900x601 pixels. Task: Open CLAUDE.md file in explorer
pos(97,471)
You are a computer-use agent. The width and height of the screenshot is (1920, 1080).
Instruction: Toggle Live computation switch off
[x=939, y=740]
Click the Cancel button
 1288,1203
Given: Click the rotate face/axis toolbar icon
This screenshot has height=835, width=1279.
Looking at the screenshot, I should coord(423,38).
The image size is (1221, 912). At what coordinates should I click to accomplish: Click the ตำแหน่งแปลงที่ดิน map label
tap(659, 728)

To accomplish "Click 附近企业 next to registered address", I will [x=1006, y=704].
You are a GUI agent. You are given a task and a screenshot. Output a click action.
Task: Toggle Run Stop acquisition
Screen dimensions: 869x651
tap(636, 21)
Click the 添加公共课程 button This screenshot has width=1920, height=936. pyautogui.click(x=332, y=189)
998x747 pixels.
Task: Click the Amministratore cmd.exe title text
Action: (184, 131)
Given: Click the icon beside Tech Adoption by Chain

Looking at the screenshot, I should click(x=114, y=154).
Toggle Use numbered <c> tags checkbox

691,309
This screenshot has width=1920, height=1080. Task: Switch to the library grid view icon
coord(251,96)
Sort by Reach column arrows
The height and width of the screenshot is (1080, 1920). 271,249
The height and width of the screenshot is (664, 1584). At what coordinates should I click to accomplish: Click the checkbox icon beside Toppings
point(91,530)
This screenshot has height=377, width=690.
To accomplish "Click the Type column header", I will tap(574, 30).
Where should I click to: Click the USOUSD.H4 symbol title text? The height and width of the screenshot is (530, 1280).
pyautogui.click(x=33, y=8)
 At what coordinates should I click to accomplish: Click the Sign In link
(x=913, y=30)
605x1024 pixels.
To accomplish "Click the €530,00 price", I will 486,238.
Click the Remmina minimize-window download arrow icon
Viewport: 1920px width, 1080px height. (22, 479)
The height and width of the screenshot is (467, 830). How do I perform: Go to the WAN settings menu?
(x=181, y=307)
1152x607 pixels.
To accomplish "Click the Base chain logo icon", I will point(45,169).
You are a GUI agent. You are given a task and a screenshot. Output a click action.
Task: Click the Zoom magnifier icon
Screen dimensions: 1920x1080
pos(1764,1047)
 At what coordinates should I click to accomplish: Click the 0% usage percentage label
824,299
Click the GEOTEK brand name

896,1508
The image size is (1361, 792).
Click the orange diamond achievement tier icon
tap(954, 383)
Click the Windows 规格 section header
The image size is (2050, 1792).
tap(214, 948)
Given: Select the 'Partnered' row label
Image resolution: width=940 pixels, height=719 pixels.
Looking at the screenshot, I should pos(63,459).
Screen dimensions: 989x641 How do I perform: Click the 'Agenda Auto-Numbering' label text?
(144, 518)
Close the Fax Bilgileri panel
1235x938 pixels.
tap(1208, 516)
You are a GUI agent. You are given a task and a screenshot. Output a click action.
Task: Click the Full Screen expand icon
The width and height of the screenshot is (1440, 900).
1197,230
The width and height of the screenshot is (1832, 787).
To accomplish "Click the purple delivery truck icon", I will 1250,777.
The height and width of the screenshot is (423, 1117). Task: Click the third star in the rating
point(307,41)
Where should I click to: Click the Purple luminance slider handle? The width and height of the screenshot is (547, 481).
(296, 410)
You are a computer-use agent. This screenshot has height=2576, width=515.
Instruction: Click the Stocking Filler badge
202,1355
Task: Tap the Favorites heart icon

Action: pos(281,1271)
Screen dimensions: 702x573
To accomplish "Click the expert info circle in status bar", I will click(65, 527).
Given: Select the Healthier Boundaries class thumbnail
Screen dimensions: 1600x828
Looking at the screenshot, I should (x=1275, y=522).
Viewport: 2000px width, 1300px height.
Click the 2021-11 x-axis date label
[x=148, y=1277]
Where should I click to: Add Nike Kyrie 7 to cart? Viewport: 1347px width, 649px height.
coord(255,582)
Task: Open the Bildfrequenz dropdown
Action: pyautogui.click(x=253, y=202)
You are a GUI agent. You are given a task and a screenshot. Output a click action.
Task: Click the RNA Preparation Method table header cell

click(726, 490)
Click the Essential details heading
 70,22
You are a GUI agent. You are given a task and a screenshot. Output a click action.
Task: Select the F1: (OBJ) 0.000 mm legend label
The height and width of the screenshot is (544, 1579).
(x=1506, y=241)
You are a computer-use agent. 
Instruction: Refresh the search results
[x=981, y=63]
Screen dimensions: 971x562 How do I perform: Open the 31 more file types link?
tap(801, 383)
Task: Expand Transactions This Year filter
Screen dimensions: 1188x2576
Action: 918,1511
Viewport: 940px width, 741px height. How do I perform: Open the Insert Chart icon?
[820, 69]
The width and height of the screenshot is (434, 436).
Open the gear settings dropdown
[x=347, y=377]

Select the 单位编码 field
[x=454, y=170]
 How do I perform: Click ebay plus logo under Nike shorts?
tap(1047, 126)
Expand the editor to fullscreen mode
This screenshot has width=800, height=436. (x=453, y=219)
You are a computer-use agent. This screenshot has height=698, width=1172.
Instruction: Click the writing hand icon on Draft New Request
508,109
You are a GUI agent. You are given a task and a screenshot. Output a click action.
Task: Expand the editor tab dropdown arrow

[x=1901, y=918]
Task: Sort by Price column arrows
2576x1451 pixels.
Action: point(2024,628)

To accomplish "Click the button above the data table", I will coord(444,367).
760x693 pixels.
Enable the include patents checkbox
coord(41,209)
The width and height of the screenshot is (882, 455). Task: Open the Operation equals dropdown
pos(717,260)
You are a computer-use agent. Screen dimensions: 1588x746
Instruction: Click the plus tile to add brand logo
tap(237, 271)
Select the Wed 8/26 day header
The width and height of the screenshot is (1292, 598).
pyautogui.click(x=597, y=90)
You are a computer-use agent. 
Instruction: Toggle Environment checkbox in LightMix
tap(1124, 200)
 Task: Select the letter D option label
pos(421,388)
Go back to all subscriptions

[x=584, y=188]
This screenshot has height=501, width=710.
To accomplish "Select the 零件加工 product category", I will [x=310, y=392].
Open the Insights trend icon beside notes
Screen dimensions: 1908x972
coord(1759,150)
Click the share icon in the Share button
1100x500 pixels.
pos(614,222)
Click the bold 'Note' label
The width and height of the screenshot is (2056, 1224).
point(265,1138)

────

Reproduce all of the data above verbatim, preserving every line without alteration.

Output of the exercise >>
900x601 pixels. Task: Open CLAUDE.md file in explorer
pos(97,471)
You are a computer-use agent. The width and height of the screenshot is (1920, 1080).
Instruction: Toggle Live computation switch off
[x=939, y=740]
Click the Cancel button
 1288,1203
Given: Click the rotate face/axis toolbar icon
This screenshot has height=835, width=1279.
Looking at the screenshot, I should coord(423,38).
The image size is (1221, 912). At what coordinates should I click to accomplish: Click the ตำแหน่งแปลงที่ดิน map label
tap(659, 728)

To accomplish "Click 附近企业 next to registered address", I will [x=1006, y=704].
You are a GUI agent. You are given a task and a screenshot. Output a click action.
Task: Toggle Run Stop acquisition
Screen dimensions: 869x651
tap(636, 21)
Click the 添加公共课程 button This screenshot has width=1920, height=936. pyautogui.click(x=332, y=189)
998x747 pixels.
Task: Click the Amministratore cmd.exe title text
Action: (184, 131)
Given: Click the icon beside Tech Adoption by Chain

Looking at the screenshot, I should click(x=114, y=154).
Toggle Use numbered <c> tags checkbox

691,309
This screenshot has width=1920, height=1080. Task: Switch to the library grid view icon
coord(251,96)
Sort by Reach column arrows
The height and width of the screenshot is (1080, 1920). 271,249
The height and width of the screenshot is (664, 1584). At what coordinates should I click to accomplish: Click the checkbox icon beside Toppings
point(91,530)
This screenshot has height=377, width=690.
To accomplish "Click the Type column header", I will tap(574, 30).
Where should I click to: Click the USOUSD.H4 symbol title text? The height and width of the screenshot is (530, 1280).
pyautogui.click(x=33, y=8)
 At what coordinates should I click to accomplish: Click the Sign In link
(x=913, y=30)
605x1024 pixels.
To accomplish "Click the €530,00 price", I will 486,238.
Click the Remmina minimize-window download arrow icon
Viewport: 1920px width, 1080px height. (22, 479)
The height and width of the screenshot is (467, 830). How do I perform: Go to the WAN settings menu?
(x=181, y=307)
1152x607 pixels.
To accomplish "Click the Base chain logo icon", I will point(45,169).
You are a GUI agent. You are given a task and a screenshot. Output a click action.
Task: Click the Zoom magnifier icon
Screen dimensions: 1920x1080
pos(1764,1047)
 At what coordinates should I click to accomplish: Click the 0% usage percentage label
824,299
Click the GEOTEK brand name

896,1508
The image size is (1361, 792).
Click the orange diamond achievement tier icon
tap(954, 383)
Click the Windows 规格 section header
The image size is (2050, 1792).
tap(214, 948)
Given: Select the 'Partnered' row label
Image resolution: width=940 pixels, height=719 pixels.
Looking at the screenshot, I should pos(63,459).
Screen dimensions: 989x641 How do I perform: Click the 'Agenda Auto-Numbering' label text?
(144, 518)
Close the Fax Bilgileri panel
1235x938 pixels.
tap(1208, 516)
You are a GUI agent. You are given a task and a screenshot. Output a click action.
Task: Click the Full Screen expand icon
The width and height of the screenshot is (1440, 900).
1197,230
The width and height of the screenshot is (1832, 787).
To accomplish "Click the purple delivery truck icon", I will 1250,777.
The height and width of the screenshot is (423, 1117). Task: Click the third star in the rating
point(307,41)
Where should I click to: Click the Purple luminance slider handle? The width and height of the screenshot is (547, 481).
(296, 410)
You are a computer-use agent. This screenshot has height=2576, width=515.
Instruction: Click the Stocking Filler badge
202,1355
Task: Tap the Favorites heart icon

Action: pos(281,1271)
Screen dimensions: 702x573
To accomplish "Click the expert info circle in status bar", I will click(65, 527).
Given: Select the Healthier Boundaries class thumbnail
Screen dimensions: 1600x828
Looking at the screenshot, I should (x=1275, y=522).
Viewport: 2000px width, 1300px height.
Click the 2021-11 x-axis date label
[x=148, y=1277]
Where should I click to: Add Nike Kyrie 7 to cart? Viewport: 1347px width, 649px height.
coord(255,582)
Task: Open the Bildfrequenz dropdown
Action: pyautogui.click(x=253, y=202)
You are a GUI agent. You are given a task and a screenshot. Output a click action.
Task: Click the RNA Preparation Method table header cell

click(726, 490)
Click the Essential details heading
 70,22
You are a GUI agent. You are given a task and a screenshot. Output a click action.
Task: Select the F1: (OBJ) 0.000 mm legend label
The height and width of the screenshot is (544, 1579).
(x=1506, y=241)
You are a computer-use agent. 
Instruction: Refresh the search results
[x=981, y=63]
Screen dimensions: 971x562 How do I perform: Open the 31 more file types link?
tap(801, 383)
Task: Expand Transactions This Year filter
Screen dimensions: 1188x2576
Action: 918,1511
Viewport: 940px width, 741px height. How do I perform: Open the Insert Chart icon?
[820, 69]
The width and height of the screenshot is (434, 436).
Open the gear settings dropdown
[x=347, y=377]

Select the 单位编码 field
[x=454, y=170]
 How do I perform: Click ebay plus logo under Nike shorts?
tap(1047, 126)
Expand the editor to fullscreen mode
This screenshot has width=800, height=436. (x=453, y=219)
You are a computer-use agent. This screenshot has height=698, width=1172.
Instruction: Click the writing hand icon on Draft New Request
508,109
You are a GUI agent. You are given a task and a screenshot. Output a click action.
Task: Expand the editor tab dropdown arrow

[x=1901, y=918]
Task: Sort by Price column arrows
2576x1451 pixels.
Action: point(2024,628)

To accomplish "Click the button above the data table", I will coord(444,367).
760x693 pixels.
Enable the include patents checkbox
coord(41,209)
The width and height of the screenshot is (882, 455). Task: Open the Operation equals dropdown
pos(717,260)
You are a computer-use agent. Screen dimensions: 1588x746
Instruction: Click the plus tile to add brand logo
tap(237, 271)
Select the Wed 8/26 day header
The width and height of the screenshot is (1292, 598).
pyautogui.click(x=597, y=90)
You are a computer-use agent. 
Instruction: Toggle Environment checkbox in LightMix
tap(1124, 200)
 Task: Select the letter D option label
pos(421,388)
Go back to all subscriptions

[x=584, y=188]
This screenshot has height=501, width=710.
To accomplish "Select the 零件加工 product category", I will [x=310, y=392].
Open the Insights trend icon beside notes
Screen dimensions: 1908x972
coord(1759,150)
Click the share icon in the Share button
1100x500 pixels.
pos(614,222)
Click the bold 'Note' label
The width and height of the screenshot is (2056, 1224).
point(265,1138)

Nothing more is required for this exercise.